Based on the first parameter of the function you must do the same in case of selecting the biggest element. The parameter of the second clause of the function is not important as its value is not used at this phase (If you want to display whether you selected the minimum or maximum element then it is not entirely true). So here the underscore key can be used which is the equivalent of does not matter in Erlang programs.The second parameter is an empty list which is to sign that the list passed as a parameter has been completely split and we got to the empty list. You must stop at that phase and display the result for the user. This result can be the min or max element if you managed to create a general function without side effects but it can also be the displaying of the last instruction of the function. (in this latter case we are not talking about a real function but rather a method used in imperative languages).
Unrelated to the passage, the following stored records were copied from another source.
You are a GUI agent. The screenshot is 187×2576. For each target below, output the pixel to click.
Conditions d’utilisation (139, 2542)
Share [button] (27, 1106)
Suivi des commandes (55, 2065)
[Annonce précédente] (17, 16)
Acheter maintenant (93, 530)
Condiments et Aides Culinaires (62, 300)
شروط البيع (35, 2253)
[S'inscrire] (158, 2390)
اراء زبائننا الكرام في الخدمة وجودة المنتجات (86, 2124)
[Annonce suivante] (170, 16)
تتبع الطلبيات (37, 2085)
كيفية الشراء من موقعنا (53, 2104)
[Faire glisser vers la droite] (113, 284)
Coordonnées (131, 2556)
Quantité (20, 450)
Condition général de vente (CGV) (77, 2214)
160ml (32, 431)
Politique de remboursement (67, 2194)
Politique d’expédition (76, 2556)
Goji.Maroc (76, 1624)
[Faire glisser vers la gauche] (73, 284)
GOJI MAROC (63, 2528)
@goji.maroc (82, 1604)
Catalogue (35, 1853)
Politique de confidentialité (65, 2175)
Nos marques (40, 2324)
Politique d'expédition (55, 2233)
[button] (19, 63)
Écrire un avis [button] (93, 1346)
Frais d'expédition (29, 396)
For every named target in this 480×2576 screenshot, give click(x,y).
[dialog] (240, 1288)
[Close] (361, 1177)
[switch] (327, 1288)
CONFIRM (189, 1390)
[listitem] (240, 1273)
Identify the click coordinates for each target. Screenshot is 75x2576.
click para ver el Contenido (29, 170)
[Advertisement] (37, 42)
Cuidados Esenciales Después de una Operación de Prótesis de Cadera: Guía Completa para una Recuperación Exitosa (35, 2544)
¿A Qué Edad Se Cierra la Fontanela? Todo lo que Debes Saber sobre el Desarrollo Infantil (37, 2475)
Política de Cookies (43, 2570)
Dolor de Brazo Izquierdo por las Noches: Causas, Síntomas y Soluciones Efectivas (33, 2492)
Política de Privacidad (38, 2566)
You should try out all the functions listed in this exercise and obviously you must compile and run the module in the Erlang command line for this purpose. Where necessary, use constant parameters or create the right data in the command line because asking for data in the console is not too easy.

Exercise 2: Write a program that generates integer numbers until their sum exceeds 100. After finishing input, you should display how many of the numbers were even and how many were odd. To solve the task you should use a list generator or a data storer structure that supplies the integer numbers. Just like in any other programing language you can generate random numbers in Erlang with the rand library module. The random value can be stored in a variable or can be immediately added to the variable used as accumulator which is passed in each phase of the recursion. The task can be solved most effectively with recursion. The recursive function will have two clauses. The first clause runs with every value less than a hundred and it calls itself in a way that it adds the actual randomly generated number to the previous sum (initially the value of its first parameter is zero) then it calls itself with the new value.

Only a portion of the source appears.